Dataset content: Begin

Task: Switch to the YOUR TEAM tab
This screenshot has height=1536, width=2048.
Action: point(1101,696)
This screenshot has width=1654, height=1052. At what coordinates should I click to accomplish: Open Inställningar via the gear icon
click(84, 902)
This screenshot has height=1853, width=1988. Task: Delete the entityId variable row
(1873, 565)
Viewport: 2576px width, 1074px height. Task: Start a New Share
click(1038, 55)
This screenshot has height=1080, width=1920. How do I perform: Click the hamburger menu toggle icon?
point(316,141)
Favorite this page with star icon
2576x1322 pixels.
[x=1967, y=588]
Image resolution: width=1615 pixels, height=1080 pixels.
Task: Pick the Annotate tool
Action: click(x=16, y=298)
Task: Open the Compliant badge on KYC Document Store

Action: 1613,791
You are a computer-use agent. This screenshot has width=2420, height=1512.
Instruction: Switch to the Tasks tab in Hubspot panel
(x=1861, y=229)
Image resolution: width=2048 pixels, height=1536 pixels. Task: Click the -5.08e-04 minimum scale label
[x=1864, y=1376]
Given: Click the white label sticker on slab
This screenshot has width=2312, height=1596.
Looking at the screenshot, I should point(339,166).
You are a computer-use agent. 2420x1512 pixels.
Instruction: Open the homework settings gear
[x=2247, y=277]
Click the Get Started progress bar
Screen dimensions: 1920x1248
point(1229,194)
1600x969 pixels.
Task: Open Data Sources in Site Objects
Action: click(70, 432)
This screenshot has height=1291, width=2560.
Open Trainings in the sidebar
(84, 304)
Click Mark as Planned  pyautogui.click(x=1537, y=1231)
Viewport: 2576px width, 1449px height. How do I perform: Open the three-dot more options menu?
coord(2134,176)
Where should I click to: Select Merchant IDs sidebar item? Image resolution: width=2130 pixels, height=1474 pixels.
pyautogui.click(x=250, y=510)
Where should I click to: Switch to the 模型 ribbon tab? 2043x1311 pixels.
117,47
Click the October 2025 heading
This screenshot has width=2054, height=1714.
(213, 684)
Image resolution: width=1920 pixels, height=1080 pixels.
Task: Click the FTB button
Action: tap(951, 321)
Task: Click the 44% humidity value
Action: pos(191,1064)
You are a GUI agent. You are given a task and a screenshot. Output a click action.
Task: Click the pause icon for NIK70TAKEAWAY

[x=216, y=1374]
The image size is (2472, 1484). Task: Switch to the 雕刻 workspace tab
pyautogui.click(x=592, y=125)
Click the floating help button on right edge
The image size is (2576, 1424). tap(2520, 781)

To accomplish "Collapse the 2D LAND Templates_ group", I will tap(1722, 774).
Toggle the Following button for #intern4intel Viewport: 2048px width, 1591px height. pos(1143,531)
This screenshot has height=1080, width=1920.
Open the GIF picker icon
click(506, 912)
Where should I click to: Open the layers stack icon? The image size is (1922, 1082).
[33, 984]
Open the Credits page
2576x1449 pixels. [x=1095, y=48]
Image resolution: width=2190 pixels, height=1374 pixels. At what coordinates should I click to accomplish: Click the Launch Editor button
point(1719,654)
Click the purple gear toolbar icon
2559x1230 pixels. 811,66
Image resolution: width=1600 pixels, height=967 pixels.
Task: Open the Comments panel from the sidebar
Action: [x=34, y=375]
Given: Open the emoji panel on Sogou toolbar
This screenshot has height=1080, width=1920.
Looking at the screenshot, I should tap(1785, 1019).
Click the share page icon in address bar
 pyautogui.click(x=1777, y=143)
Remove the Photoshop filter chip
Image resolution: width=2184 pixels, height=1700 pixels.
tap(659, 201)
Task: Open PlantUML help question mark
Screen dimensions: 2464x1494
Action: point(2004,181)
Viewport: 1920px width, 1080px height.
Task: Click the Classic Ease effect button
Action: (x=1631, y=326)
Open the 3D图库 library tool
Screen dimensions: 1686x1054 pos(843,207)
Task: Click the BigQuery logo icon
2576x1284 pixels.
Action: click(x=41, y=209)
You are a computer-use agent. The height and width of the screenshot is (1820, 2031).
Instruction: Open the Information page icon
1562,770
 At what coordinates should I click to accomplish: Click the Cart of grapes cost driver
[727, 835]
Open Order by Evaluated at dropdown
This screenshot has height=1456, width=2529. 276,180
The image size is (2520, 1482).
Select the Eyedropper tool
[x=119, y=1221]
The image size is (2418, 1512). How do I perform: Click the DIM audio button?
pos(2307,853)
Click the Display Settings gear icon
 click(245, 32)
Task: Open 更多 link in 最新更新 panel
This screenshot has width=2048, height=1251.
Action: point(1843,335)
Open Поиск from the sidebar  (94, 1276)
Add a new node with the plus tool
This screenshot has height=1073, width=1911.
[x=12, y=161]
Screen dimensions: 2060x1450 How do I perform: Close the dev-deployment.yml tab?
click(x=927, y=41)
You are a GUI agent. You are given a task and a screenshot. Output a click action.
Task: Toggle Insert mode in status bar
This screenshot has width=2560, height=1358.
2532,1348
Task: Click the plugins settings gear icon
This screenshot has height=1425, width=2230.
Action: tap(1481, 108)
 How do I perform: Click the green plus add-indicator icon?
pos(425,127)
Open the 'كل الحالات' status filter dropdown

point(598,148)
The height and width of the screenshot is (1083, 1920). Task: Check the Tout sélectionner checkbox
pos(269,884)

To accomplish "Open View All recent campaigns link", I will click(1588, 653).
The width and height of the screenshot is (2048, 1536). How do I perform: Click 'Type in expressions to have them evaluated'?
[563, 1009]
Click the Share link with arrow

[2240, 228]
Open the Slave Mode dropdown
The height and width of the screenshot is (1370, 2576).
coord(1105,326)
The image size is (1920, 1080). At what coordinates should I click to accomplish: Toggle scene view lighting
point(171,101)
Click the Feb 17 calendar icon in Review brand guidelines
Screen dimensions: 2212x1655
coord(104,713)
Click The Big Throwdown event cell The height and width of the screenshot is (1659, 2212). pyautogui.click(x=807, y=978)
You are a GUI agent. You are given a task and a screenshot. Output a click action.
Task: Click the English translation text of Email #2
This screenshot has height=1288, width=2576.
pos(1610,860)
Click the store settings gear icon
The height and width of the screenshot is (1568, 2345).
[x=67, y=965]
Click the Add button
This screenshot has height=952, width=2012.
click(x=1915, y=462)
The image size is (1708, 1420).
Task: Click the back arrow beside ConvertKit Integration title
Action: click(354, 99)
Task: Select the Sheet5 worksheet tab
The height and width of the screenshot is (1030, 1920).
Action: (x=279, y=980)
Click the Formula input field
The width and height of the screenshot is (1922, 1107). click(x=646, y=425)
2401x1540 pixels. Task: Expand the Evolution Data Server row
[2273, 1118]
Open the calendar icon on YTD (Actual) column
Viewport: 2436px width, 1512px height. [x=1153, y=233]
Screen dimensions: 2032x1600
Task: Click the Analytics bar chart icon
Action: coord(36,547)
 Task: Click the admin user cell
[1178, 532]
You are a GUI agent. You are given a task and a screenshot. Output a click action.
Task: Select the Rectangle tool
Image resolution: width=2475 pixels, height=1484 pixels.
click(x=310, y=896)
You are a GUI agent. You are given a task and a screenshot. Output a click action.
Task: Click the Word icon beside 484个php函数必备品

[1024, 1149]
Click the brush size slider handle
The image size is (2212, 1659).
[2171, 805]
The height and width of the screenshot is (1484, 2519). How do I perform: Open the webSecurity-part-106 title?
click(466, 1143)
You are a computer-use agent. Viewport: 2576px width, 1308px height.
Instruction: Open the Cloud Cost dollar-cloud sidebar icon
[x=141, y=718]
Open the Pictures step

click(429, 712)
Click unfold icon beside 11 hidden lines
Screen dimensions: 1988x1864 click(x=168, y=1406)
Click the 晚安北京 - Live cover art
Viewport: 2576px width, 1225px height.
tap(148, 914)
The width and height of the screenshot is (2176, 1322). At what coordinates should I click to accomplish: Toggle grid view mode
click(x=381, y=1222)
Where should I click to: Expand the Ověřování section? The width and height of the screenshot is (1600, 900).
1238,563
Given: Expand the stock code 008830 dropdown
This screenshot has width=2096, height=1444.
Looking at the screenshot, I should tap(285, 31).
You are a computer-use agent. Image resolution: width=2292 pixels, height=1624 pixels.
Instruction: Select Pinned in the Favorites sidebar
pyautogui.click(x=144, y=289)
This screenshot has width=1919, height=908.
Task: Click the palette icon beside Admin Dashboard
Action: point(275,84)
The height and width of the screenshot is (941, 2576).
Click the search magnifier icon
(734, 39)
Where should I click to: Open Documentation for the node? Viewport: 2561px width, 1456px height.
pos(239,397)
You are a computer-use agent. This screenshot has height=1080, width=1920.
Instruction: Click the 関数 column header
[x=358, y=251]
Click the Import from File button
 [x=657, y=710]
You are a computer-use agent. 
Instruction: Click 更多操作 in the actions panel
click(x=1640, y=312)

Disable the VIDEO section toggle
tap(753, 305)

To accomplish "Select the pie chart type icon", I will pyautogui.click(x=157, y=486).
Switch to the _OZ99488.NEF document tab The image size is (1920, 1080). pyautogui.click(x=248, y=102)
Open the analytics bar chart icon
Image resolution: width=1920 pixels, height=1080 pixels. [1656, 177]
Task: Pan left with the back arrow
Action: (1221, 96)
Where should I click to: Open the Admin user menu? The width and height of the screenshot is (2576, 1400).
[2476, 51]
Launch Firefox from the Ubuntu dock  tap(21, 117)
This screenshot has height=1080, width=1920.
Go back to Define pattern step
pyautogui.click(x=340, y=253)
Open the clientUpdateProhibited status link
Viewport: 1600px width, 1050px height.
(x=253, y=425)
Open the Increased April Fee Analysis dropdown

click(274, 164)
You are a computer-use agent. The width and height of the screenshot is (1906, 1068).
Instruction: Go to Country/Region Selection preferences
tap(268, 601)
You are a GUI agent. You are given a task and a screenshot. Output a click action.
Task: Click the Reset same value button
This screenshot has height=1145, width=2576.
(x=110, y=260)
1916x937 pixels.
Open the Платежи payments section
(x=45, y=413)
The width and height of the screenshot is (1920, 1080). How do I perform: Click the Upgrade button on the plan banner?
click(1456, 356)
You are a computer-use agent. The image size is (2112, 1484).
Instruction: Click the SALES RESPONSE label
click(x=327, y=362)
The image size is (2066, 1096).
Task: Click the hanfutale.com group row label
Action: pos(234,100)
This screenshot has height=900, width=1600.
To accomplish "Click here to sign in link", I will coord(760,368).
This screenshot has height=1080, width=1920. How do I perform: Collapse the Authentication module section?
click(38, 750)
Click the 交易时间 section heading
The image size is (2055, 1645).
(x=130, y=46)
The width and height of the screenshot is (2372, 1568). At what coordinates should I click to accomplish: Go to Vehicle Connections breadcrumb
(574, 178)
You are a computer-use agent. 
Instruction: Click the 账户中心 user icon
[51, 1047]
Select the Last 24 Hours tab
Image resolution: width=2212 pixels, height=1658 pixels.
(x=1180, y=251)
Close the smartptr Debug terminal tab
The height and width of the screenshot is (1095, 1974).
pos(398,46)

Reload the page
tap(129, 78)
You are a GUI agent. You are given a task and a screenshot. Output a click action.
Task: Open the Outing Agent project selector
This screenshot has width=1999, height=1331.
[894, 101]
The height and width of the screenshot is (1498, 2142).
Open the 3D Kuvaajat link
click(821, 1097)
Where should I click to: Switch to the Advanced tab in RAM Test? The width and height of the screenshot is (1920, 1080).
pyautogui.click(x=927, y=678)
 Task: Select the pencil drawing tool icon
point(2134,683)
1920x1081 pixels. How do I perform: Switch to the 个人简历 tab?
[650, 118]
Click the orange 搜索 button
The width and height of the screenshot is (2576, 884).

Dataset content: End

#### Instructions for the task:
The answer is the lines above between the line holding "Where should I click to: Select" and the line holding "Task: Open PlantUML help question mark", inclusive, each written out exactly, and no others.

#### Task solution:
Where should I click to: Select Merchant IDs sidebar item? Image resolution: width=2130 pixels, height=1474 pixels.
pyautogui.click(x=250, y=510)
Where should I click to: Switch to the 模型 ribbon tab? 2043x1311 pixels.
117,47
Click the October 2025 heading
This screenshot has width=2054, height=1714.
(213, 684)
Image resolution: width=1920 pixels, height=1080 pixels.
Task: Click the FTB button
Action: tap(951, 321)
Task: Click the 44% humidity value
Action: pos(191,1064)
You are a GUI agent. You are given a task and a screenshot. Output a click action.
Task: Click the pause icon for NIK70TAKEAWAY

[x=216, y=1374]
The image size is (2472, 1484). Task: Switch to the 雕刻 workspace tab
pyautogui.click(x=592, y=125)
Click the floating help button on right edge
The image size is (2576, 1424). tap(2520, 781)

To accomplish "Collapse the 2D LAND Templates_ group", I will tap(1722, 774).
Toggle the Following button for #intern4intel Viewport: 2048px width, 1591px height. pos(1143,531)
This screenshot has height=1080, width=1920.
Open the GIF picker icon
click(506, 912)
Where should I click to: Open the layers stack icon? The image size is (1922, 1082).
[33, 984]
Open the Credits page
2576x1449 pixels. [x=1095, y=48]
Image resolution: width=2190 pixels, height=1374 pixels. At what coordinates should I click to accomplish: Click the Launch Editor button
point(1719,654)
Click the purple gear toolbar icon
2559x1230 pixels. 811,66
Image resolution: width=1600 pixels, height=967 pixels.
Task: Open the Comments panel from the sidebar
Action: [x=34, y=375]
Given: Open the emoji panel on Sogou toolbar
This screenshot has height=1080, width=1920.
Looking at the screenshot, I should tap(1785, 1019).
Click the share page icon in address bar
 pyautogui.click(x=1777, y=143)
Remove the Photoshop filter chip
Image resolution: width=2184 pixels, height=1700 pixels.
tap(659, 201)
Task: Open PlantUML help question mark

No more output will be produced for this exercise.